After the follow-up, the 3 significant regions in the visual network (IL_V1, CL_V1, and IL_LOC, Supplementary Fig. 3a) may play pivotal roles associated with improvements of UE motion recovery, in that the connections to the regions were increased and the change of degree between the follow-up and the baseline in the IL_V1 was associated with UE motor recovery. Studies suggested that V1 is involved in object recognition and representation, object localization, and vision-guided movement processing [49] and that LOC is functionally related to the hand area of primary somatosensory [50], which was shown in our previous study [51]. Compared with the Control, imVR may create more functional connections from the visual network to the sensory/somaomotor hand and cingulo-opercular task control network on the contralesional side at least 5 months after stroke, potentially enhancing a compensatory mechanism for loss of neuro activities on the ipsilesional side.
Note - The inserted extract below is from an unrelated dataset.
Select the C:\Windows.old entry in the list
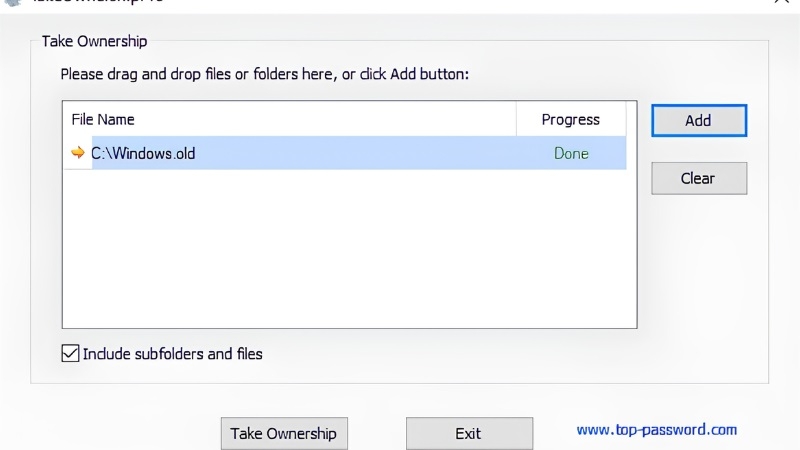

Another region that has increased functional connectivity is SPG on the contralesional side (CL_SPG). Previous studies have shown that SPG, a hub for the exchange of sensory and motor-related information and critical for guiding upper limb movements toward the target and adjusting the shape of the hand to grasp the target [52], involved in the control of body movement, visual movement, oculomotor nerve activity and the guidance of visual spatial attention [53]. The imVR training may strengthen the function of SPG, promoting the improvement of patients' upper limb function after the imVR training guided patients to perform many repeated upper limb flexion and extension and grasping movements, while concurrently giving visual feedback.

The limitation of our study was that we could not blind subjects, limiting our ability to rule out possible placebo effects. A sham intervention may help to investigate whether the effects of the imVR rehabilitation are specific from the imVR training itself in that concealments of group allocation; however, such interventions are difficult to implement in stroke rehabilitation [54]. In addition, while distinct patterns of network reorganizations at two-time points were observed, we had not explored the mechanism for those significant brain regions, which absolutely will be our future work.

In conclusion, this study has demonstrated that imVR-based rehabilitation is a promising rehabilitation tool for improving the recovery of UE functional capabilities of subacute stroke patients and that these improvements are associated with distinct brain reorganization at two post-stroke stages.